The hard rules: don't break these
When C2C goes wrong, it's almost never the platform's mechanism that fails — it's people getting tricked off the platform. The rules below are the floor; hold them and you avoid the vast majority of the risk:
- Never trade off-platform. Whatever the excuse — "let's add each other and settle privately, it's faster," "platform fees are high, let's go around them" — the moment you leave Gate's C2C order, the escrow is gone and there's no one to appeal to if it goes bad. However tempting, don't.
- Don't receive or forward funds for strangers. Someone may ask you to "just let a payment pass through" your account or to lend your receiving code. That can drag you into money laundering and other illegal money chains; a frozen account is the mild outcome. Your account runs only your own trades.
- Watch for the "you overpaid, please refund" scam. If a counterparty claims they "accidentally sent too much, please return the extra," it's very likely a con — the original transfer may be stolen or reversible funds, and the moment you refund, you've handed over your own real money. Never refund privately; verify through platform support.

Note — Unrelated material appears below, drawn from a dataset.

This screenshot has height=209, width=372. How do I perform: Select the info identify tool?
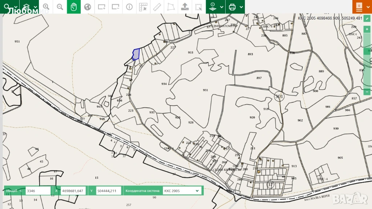click(129, 7)
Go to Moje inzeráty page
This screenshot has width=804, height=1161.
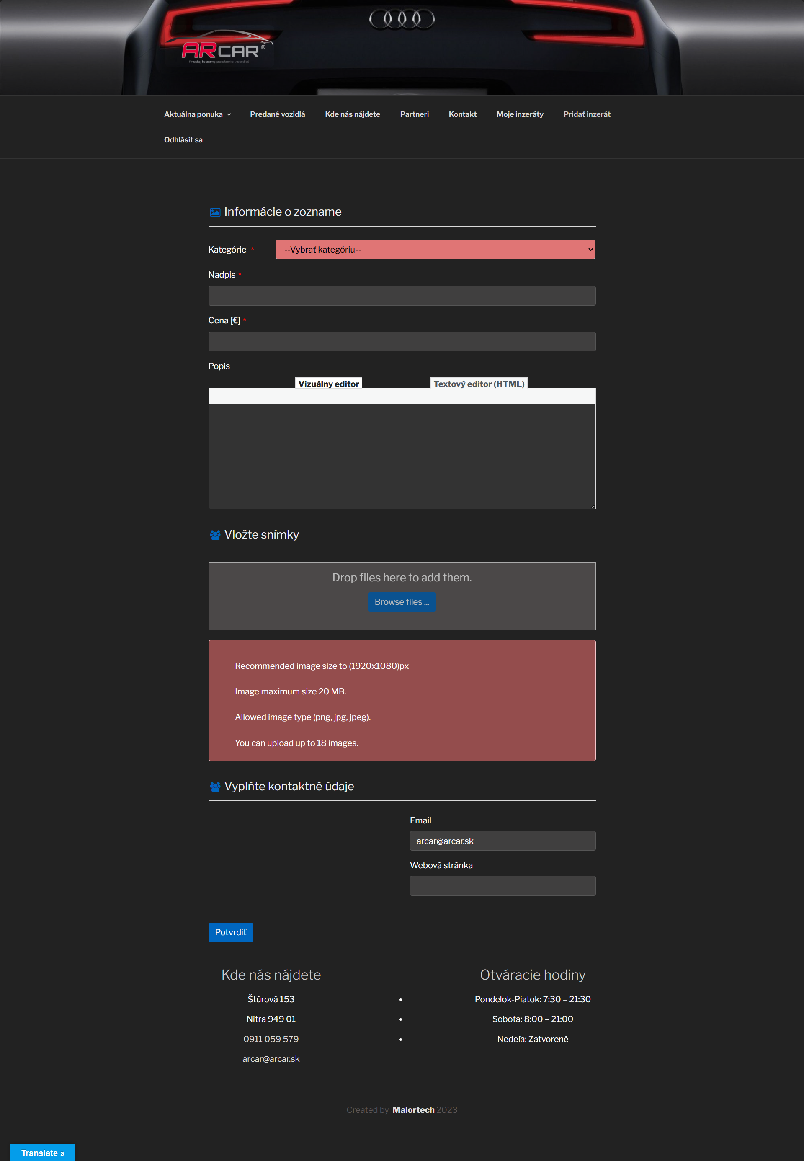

- Use your own verified account and keep your proof. Pay from an account matching your Gate verification, and save the transfer screenshot and order number. If you ever need to file a dispute, that's your evidence.
Locking down the account itself heads off a lot of trouble too; for which settings to switch on, see which account-security settings to enable. For the big-picture map of the whole beginner flow, head back to the complete Gate beginner's guide.
Editors' walkthrough
What our editors want to flag after walking it
We checked Gate's official C2C flow end to end — pick a merchant, place the order, pay, confirm the release. The three spots we'd really tell a beginner to look at twice are: the merchant's verification badge and rating (ten seconds before you order beats a dispute afterward), the payment memo field (don't put sensitive words in it, or the recipient's bank risk controls may flag it), and confirming the money landed before releasing (when selling, trust a real bank deposit, not a screenshot). The rest is just following the order page's prompts. Arrival times depend on the bank and the other party's actions, so we don't invent details like "it arrived at such-and-such a minute" — go by what you actually see.